L’Olocausto è una tragedia

Parte esteticamente in quarta il film di Jeremy Podeswa, già apprezzato autore de I Cinque sensi: una sequenza sgranata e indefinita, che evita appigli temporali e racconta solo di una creatura in fuga nel bosco, lercia e intirizzita, inseguita dagli orrori della Storia. Praticamente incredibile. Soprattutto per quello che succederà dopo: trasposizione del romanzo In fuga di Anne Michaels (Giunti Editore), Fugitive Pieces, detto in tutta franchezza, è una delle variazioni sull’Olocausto più banali e convenzionali a memoria d’uomo. I ricordi alternati e l’altalena presente/passato, leit motiv del film, costringono i personaggi a raccontare letteralmente ogni loro sensazione, a spiegarsi reciprocamente le singole scintille sentimentali e a parlare disinvoltamente della propria interiorità (nessuno escluso) come se questo accadesse davvero nella realtà. Ma il peggio, come in uno scherzo trash, è che tutti piangono sempre. Poste tali doverose e disastrose premesse, preme sottolineare che la scena iniziale è da appuntarsi come la migliore: subito dopo infatti la regia tenta perfino la rappresentazione calligrafica, ovvero una “bella scrittura”, cercando la particolarità, scansando l’insieme e focalizzando su dettagli precisi con il solo effetto – se vogliamo trovarne uno – di seminare il ridicolo a piene mani e trascinarlo senza sosta ai titoli di coda. Il film paga cara la deriva estetizzante: la cinepresa punta ora sulle nervature di un’arancia, alla faccia della natura morta, ora su un incontro erotico scandito da improbabili sniffate di profumo femminile. Fino al picco dell’indecoroso: la scomparsa di Jakob e della seconda moglie, che schiattano simultaneamente sotto un camion, a segnalare l’inevitabile ciclicità del dolore e suggerire che la prossima volta, magari, sarebbe meglio attraversare sulle strisce.
E’ curioso che il film abbia ottenuto parecchi applausi e sia stato indicato come toccante omaggio alla memoria.

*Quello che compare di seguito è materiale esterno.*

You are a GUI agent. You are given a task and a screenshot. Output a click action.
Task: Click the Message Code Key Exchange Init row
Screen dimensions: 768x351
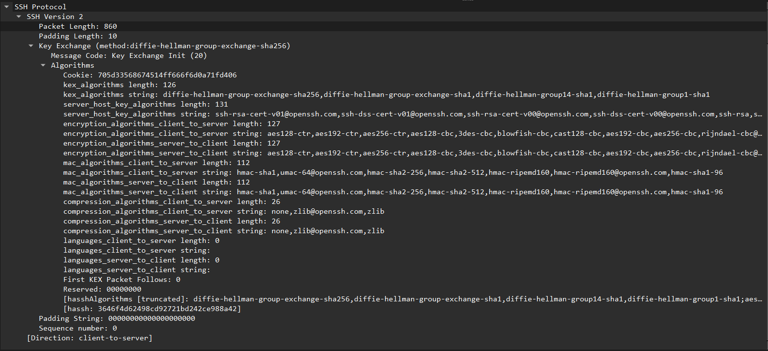pyautogui.click(x=129, y=55)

Ma quando mai… Invece proprio questi prodotti, a ben guardare, rendono il servizio peggiore alla materia in esame: quando è particolarmente scabrosa e delicata, poi, aumenta anche l’umiliazione a cui viene sottoposta a più riprese. Se il “tema importante” è un classico, stavolta le vere novità sono la consapevole sciattezza e il palese disinteresse del regista; il quale gira una trappola per mietere consensi, che riesce nel cimento ma allunga dubbi pesanti su qualità e obiettivi generali della kermesse.